Krichilsky, who transferred to Cornell in the fall of 2015 from the University of North Carolina at Asheville (UNCA), found her love of insects more recently. As a freshman at UNCA, she took a class on honey bees and was hooked when her professor wrote the word “super organism” on the board. “You only think of things as ‘super’ when they’re big and powerful,” she says. “But these honey bees, these tiny creatures, work together to benefit the whole community. I thought of insects like most people do, little things crawling on the ground, a nuisance to my day. And then the word ‘super’ was applied to them, and my whole framework was redefined. It blew my mind.”

The Amazing Field of Entomology

With only 18 undergraduate entomology programs in the United States, Woo and Krichilsky say they are grateful to be students in Cornell’s program. Both plan to go on to graduate school in the field.

“People think it’s a narrow field,” Krichilsky says. “They ask me if I’m going to branch out. There are something like 10 quintillion insects alive on the planet at any given time, and 200 million insects per human being on the face of the earth. So ‘narrow’ is hardly the word I would use.”

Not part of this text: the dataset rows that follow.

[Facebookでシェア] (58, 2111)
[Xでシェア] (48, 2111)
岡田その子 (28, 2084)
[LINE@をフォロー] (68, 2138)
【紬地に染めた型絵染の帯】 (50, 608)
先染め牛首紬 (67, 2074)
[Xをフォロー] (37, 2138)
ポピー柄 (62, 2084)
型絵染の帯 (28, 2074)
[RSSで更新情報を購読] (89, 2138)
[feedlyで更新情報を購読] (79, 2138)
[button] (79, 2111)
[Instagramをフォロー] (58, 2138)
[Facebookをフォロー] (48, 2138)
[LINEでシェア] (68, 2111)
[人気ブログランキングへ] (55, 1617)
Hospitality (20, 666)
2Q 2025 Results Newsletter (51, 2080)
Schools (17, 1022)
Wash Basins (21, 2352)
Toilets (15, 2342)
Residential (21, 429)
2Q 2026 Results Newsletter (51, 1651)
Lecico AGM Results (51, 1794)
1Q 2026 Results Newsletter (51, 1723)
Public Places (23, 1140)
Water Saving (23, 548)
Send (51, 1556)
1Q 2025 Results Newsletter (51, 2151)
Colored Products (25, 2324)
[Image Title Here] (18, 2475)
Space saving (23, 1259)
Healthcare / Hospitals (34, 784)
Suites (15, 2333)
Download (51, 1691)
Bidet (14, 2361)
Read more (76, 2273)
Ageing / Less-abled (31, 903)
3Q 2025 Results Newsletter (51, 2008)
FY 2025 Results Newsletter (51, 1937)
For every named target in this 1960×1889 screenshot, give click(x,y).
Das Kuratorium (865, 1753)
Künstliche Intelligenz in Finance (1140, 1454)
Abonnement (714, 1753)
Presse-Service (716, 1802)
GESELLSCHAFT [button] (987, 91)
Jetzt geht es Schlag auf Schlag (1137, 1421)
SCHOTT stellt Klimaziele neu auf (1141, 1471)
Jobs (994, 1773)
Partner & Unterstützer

There are so many angles from which to study insects, says Woo. That diversity reflects the impact this class has on the earth’s biosphere. From evolution to agriculture and to the spread of diseases such as Zika through insect vectors, studying insects opens a world of research possibilities. “Just look at how a particular insect interacts with other organisms,” says Woo. “Is it food for birds or reptiles or host for pathogenic fungus or bacteria? Do people eat it? You can look at it from all kinds of perspectives. You’re never going to be bored studying insects. There’s always something new to be discovered.”